Ortaya karışık kültürümüzün sevilen bir parçası oldu (ama galiba bu eskiden gelen değil, yeni bir parça). Bu blogda kendi başına yeterince gündemde ve ilginç gördüğüm bir konu olmadığında ben de ortaya karışık yapacağım:
• Kargaların 100 yıl yaşadığına kargalar bile güler ama bizde yaygın bir inanış. Doğal ortamlarında 13 15 yıl yaşıyorlar.
• Sıklıkla paylaşılan Can Yücel ve Gazi Yaşargil hikayesi güzel bir kurgu ama her ikisi de ailelerinin imkanlarıyla eğitim almış (ben Gazi Yaşargil'in ropörtajımda dinledim).
• "Soğuk algınlığı" soğuk aldığınız için değil virüsler nedeniyle oluşuyor (buna yeri geldiğinde daha geniş döneceğim).

Hepinize süper günler,
Cihan
 

17 Nisan 2013 Çarşamba

Merhaba

İletişim imkanları arttıkça akıllı telefonu veya bir genel ağ kafesine (kafes değil kafe) girebilen herkes her konuda görüş bildirebiliyor. Bu çok güzel bir imkan. Yan etkisi ise her yalanın çok daha hızlı yayılması. Üfürük söndürende aklımın erdiğince gerçekle ilgisi bulunmadığını gördüğüm ifade ve iddiaları afişe etmeye ve çürütmeye çalışacağım. Bir de istiyorum ki okuyanlar altlarına kendi gerçeklerini katsınlar.

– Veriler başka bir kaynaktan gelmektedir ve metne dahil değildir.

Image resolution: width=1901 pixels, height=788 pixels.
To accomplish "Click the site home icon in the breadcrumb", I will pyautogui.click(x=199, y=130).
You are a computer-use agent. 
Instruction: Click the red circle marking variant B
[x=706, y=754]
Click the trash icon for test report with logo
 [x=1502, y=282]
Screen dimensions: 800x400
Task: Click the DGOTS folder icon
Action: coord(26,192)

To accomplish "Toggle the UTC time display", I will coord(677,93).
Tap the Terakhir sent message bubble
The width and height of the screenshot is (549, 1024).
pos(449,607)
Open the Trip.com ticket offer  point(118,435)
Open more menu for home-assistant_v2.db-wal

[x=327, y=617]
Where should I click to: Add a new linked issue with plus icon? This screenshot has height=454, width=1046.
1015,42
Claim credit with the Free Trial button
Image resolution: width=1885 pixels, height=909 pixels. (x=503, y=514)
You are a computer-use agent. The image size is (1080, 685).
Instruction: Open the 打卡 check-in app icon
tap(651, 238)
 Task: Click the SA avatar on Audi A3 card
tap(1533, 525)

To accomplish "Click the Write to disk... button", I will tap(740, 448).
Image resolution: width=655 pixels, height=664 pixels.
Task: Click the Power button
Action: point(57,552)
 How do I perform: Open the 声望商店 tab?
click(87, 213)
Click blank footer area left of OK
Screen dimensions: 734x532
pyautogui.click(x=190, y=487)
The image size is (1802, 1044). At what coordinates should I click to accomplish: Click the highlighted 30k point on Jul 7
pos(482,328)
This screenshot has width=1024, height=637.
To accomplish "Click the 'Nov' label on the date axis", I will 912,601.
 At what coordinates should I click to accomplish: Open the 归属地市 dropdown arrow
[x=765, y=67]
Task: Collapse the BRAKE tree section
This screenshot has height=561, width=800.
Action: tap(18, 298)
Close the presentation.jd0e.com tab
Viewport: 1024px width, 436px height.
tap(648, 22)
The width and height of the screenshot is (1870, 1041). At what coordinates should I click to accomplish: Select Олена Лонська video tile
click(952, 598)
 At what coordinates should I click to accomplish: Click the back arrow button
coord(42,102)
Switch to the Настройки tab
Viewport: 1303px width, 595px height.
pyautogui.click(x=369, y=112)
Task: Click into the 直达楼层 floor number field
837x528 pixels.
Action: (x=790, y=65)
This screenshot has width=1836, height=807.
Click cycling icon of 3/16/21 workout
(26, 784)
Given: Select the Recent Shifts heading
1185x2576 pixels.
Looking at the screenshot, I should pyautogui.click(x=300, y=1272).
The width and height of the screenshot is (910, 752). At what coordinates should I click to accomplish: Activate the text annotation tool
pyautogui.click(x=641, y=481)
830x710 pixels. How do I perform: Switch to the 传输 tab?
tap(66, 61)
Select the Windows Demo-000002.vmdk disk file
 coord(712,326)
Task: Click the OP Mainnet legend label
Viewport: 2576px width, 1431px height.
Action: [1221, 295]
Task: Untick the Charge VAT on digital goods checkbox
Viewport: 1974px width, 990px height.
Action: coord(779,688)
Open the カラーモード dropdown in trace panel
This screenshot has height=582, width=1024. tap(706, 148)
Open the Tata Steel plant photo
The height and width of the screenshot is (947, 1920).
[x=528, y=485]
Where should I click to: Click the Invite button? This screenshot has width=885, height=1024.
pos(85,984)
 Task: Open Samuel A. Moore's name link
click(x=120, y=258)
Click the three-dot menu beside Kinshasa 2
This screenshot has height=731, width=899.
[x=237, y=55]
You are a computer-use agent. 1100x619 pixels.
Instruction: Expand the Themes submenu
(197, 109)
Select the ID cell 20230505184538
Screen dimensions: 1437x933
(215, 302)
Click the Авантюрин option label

İlk yazı Fazıl Say'ın mahkumiyetine geldi. İki buçuk üfürük gördüm:
1- Çoğu tartışma Fazıl Say'ın Tweeter'da Hayyam'ın bahsedilen dizelerini paylaştığı için mahkum olduğu üzerine yapılıyor ancak mahkumiyete sebep olan ifade sadece şiir değil, devamında gelen "Bilmem farkettiniz mi ama nerde yavşak adi magazinci hırsız şaklaban varsa hepsi allahçı" kısmı mahkemenin bu karara varmasına sebep olmuş.
2- Bir köşe yazarının hükmün açıklanmasının geri bırakılması nedeniyle Say'ın AİHM'ye gidemeyeceği görüşü de doğru fakat eksik bilgi, çünkü bu durumda fail hukuken mahkum olmamış gibi muamele görecektir. "Fiil sabit ancak fail topluma kazandırılmalı" amacıyla konulmuş bir kural.
2.5- (2,5 çünkü ilk iki maddeden de az bildiğim bir konu) Rubainin Hayyam'a ait olup olmadığıyla ilgili görüntü şu: Hayyam'ın doğrudan bu manada çevrilecek bir rubaisi olmamakla birlikte bugünkü yaklaşımla mahkum olabileceği dörtlükleri var.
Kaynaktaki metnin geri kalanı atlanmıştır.